🐛 Fixes
Fix multipart response compression by using a large enough buffer
When writing a deferred response, if the output buffer was too small to write the entire compressed response, the compressor would write a small chunk that did not decompress to the entire primary response, and would then wait for the next response to send the rest.
Unfortunately, we cannot really know the output size we need in advance, and if we asked the decoder, it will tell us that it flushed all the data, even if it could have sent more. To compensate for this, we raise the output buffer size, and do a second buffer growing step after flushing, if necessary.
Emit more log details to the state machine's Running
phase (Issue #3065)
This change adds details about the triggers of potential state changes to the logs and also makes it easier to see when an un-entitled event causes a state change to be ignored.

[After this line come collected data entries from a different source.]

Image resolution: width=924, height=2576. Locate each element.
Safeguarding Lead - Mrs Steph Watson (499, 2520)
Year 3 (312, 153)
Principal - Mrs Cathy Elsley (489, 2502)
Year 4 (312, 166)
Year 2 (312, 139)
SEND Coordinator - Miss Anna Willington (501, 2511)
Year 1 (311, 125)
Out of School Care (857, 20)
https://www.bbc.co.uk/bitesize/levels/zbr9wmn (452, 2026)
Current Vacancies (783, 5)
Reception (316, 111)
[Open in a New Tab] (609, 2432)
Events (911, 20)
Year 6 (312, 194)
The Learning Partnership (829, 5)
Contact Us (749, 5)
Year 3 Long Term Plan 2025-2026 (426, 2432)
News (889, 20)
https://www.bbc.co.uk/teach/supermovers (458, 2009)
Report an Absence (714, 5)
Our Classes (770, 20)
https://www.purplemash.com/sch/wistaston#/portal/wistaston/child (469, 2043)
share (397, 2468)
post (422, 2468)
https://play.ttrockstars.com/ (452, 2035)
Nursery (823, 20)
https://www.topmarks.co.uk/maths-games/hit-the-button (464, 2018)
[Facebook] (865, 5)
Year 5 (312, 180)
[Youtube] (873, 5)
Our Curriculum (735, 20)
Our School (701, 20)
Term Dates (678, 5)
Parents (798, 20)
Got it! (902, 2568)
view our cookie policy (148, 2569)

Prior to this change, it was difficult to know from the logs why a router state reload had been triggered and the logs didn't make it clear that it was possible that the state change was going to be ignored.
Respect GraphOS/Studio metric "backoff" guidance (Issue #2888)

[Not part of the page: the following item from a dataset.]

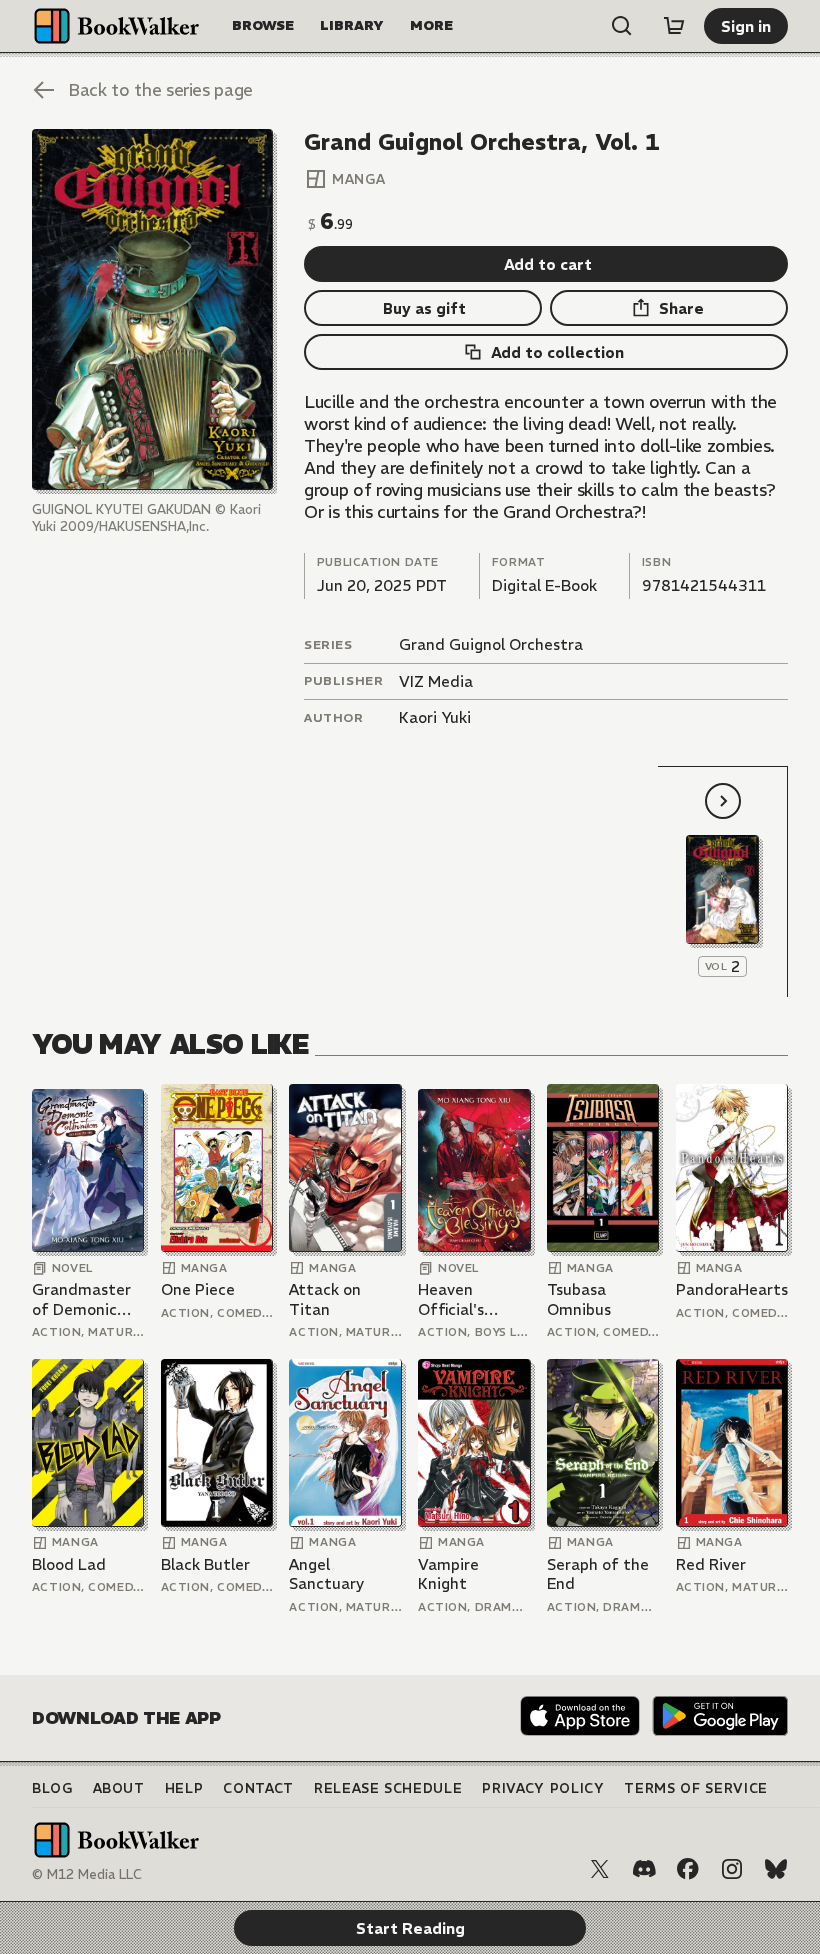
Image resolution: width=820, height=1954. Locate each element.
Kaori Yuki (435, 717)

For stability reasons, GraphOS metric ingress will return an HTTP 429
status code with Retry-After
guidance if it's unable to immediately accept a metric submission from a router. A router instance should not try to submit further metrics until that amount of time (in seconds) has elapsed. This fix provides support for this interaction.

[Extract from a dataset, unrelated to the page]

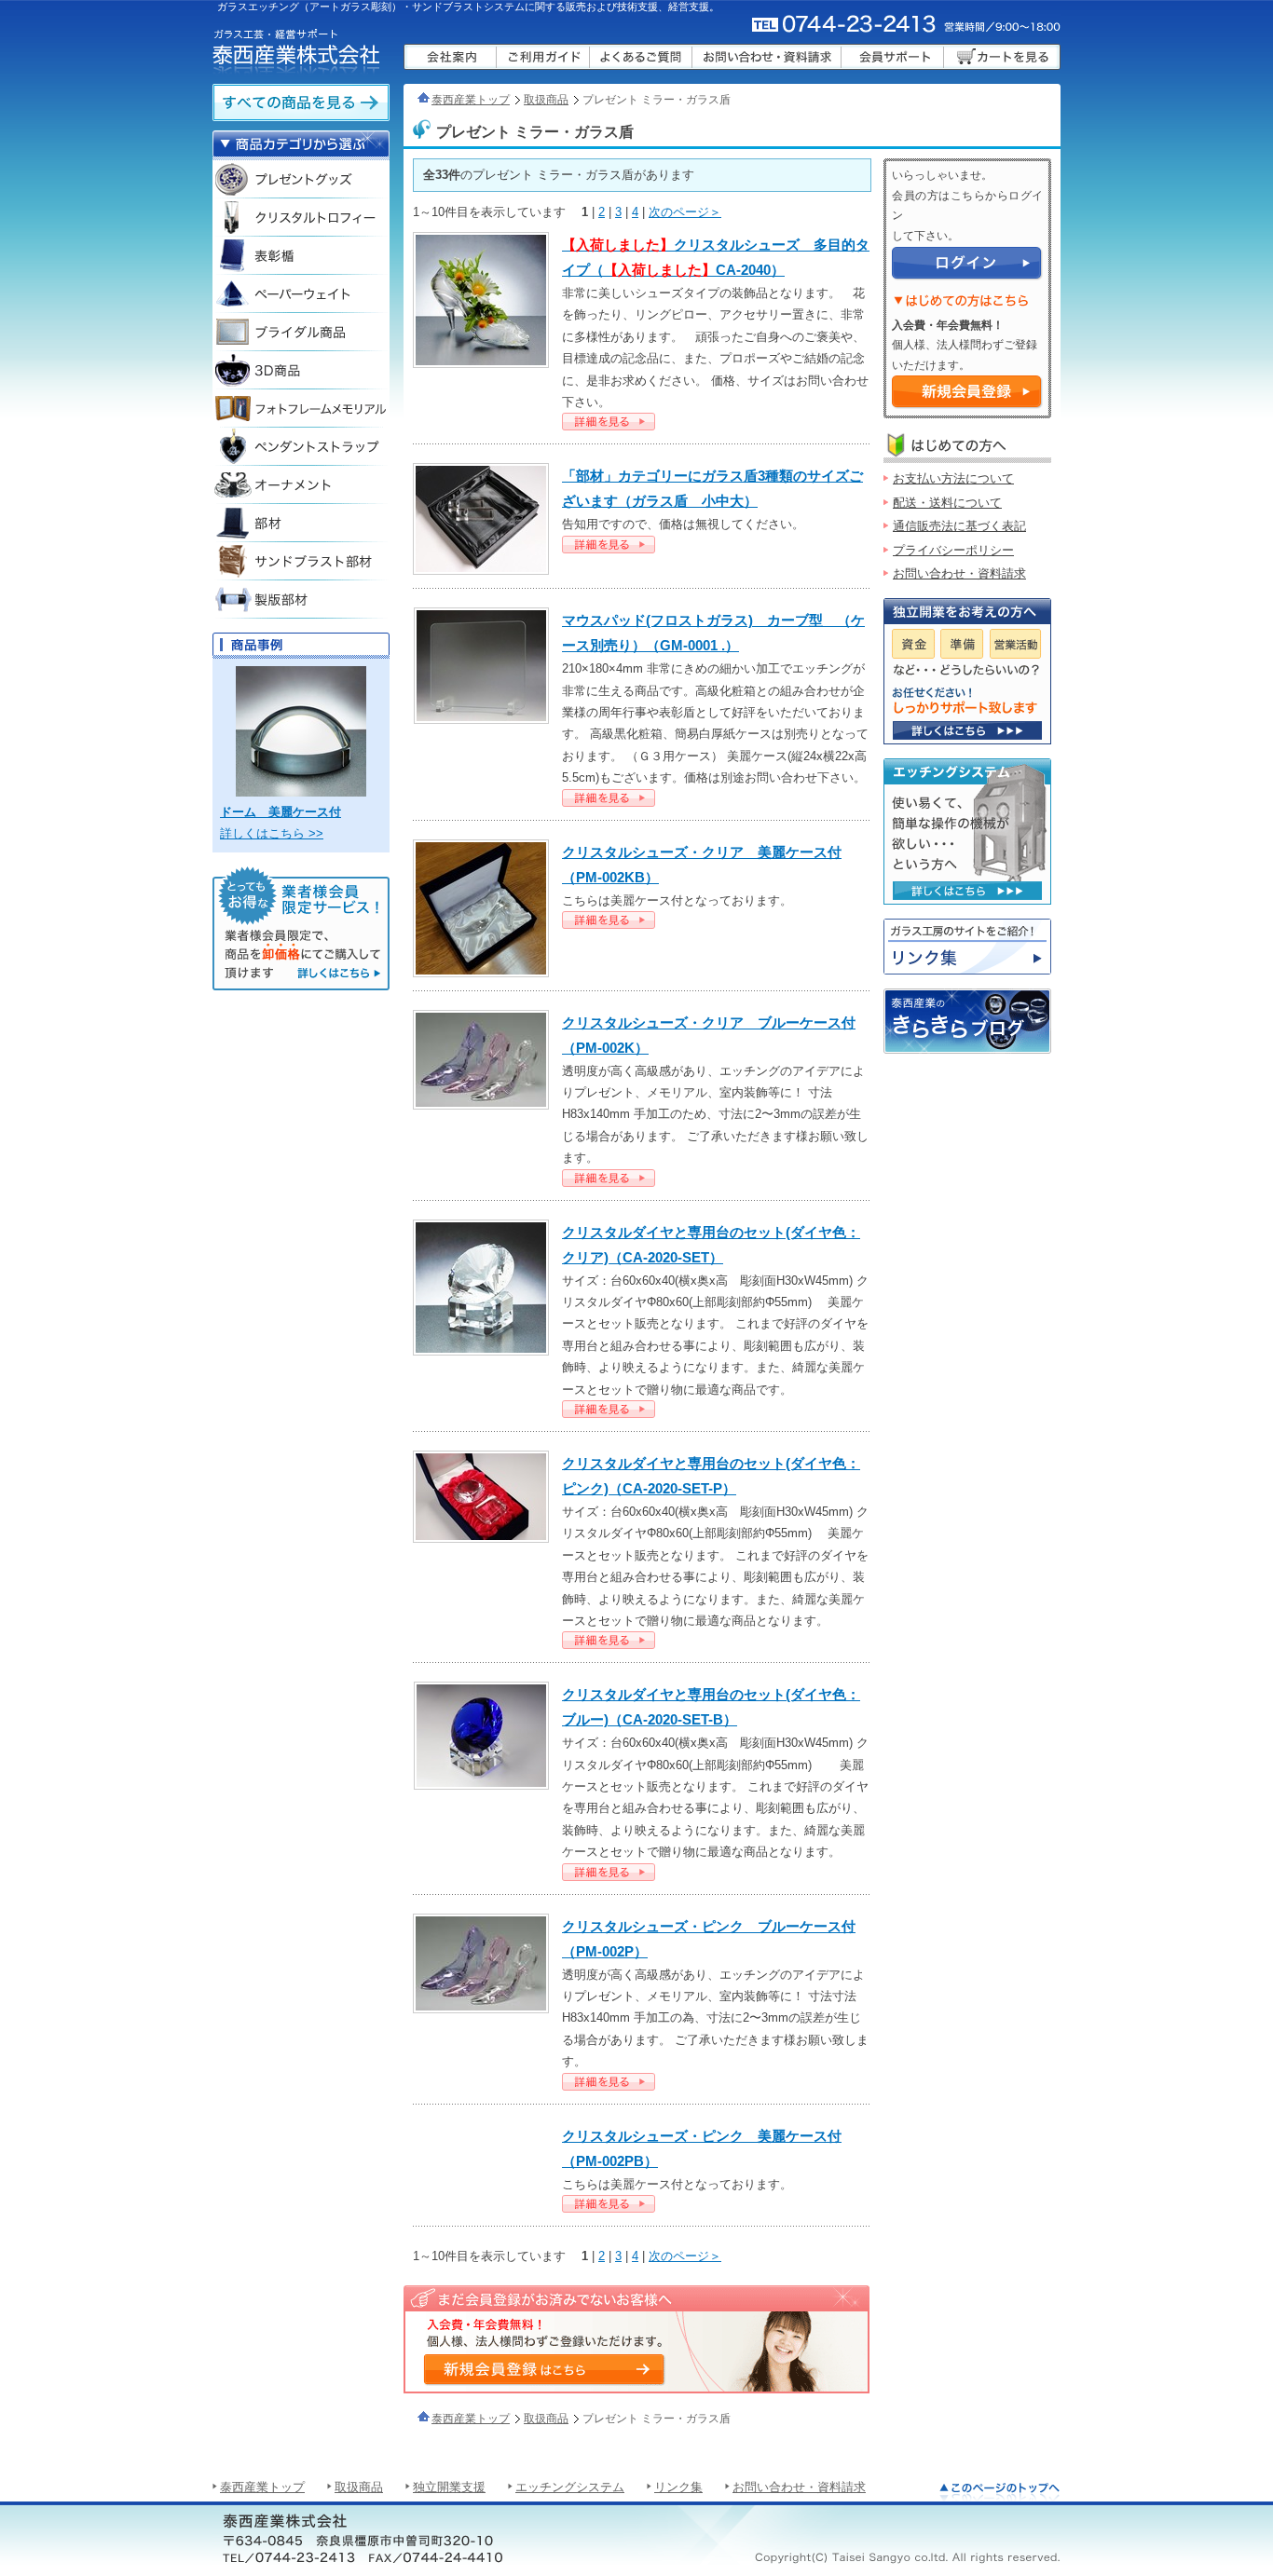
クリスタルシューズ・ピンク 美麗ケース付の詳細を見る (608, 2204)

While observing a backoff request from GraphOS, the router will continue to collect metrics and no metrics are lost unless the router terminates before the timeout expires.
🛠 Maintenance
Refactor the way we're redacting errors for Apollo telemetry
This follows-up on the federated subgraph trace error redaction mechanism changes which first appeared in v1.16.0 via PR #3011 with some internal refactoring that improves the readability of the logic. There should be no functional changes to the feature's behavior.